La superación de la enfermedad, al contrario del
arrepentimiento, supone la relación con el cuerpo más que con el alma. Si el arrepentido
utiliza su voluntad contra sí mismo con tal de olvidar una acción que llevó a
cabo, es decir, renegándose, queriendo ser otro, para que la cara del mundo
emerja con un sentido nuevo capaz de sepultar su remordimiento, el que
yace convaleciente, en cambio, ha pasado por un proceso tal que es la
afirmación de su cuerpo y de su propio “yo”, la voluntad de querer volver a ser
él mismo, la que se pone en operación en todo ese proceso.

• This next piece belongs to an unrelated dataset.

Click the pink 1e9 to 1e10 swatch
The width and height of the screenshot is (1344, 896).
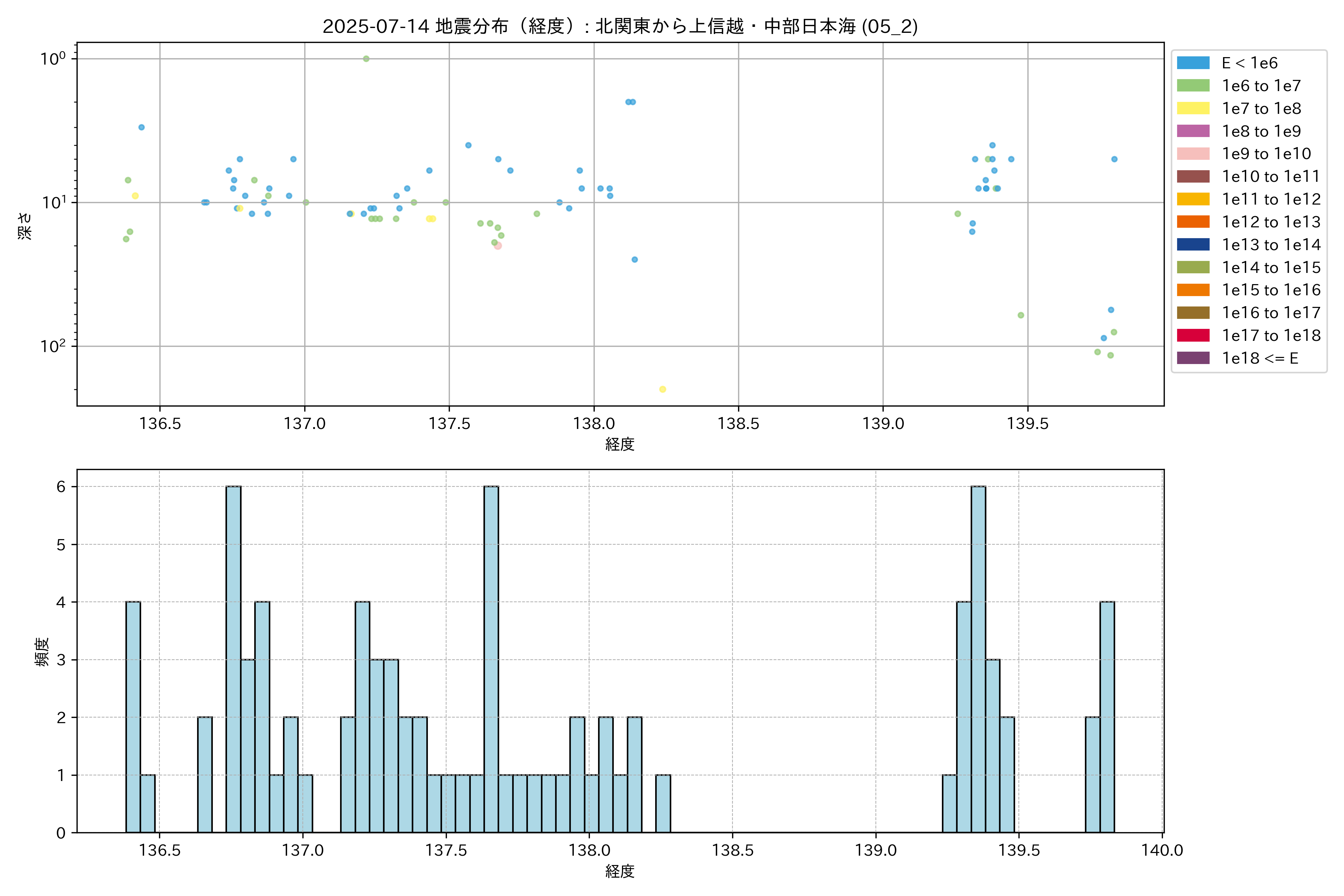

El arrepentimiento
no deja marcas en el alma; la enfermedad esculpe cicatrices en el cuerpo. Y
serán justamente estas cicatrices las que no nos permitan contemplarnos ante
el espejo en grado de pura renovación, sino como habitantes de un pasado al
cual podemos criticar pero del que no podemos escapar ni arrepentirnos. De
esta manera, la convalecencia incluye la enseñanza dejada por la enfermedad
misma a pesar de que sea capaz de superar a ésta. En la convalecencia la
enfermedad ya ha pasado pero hay algo que se queda para siempre acuñado en el
cuerpo: la cicatriz como el perenne recuerdo de un aprendizaje sin nombre.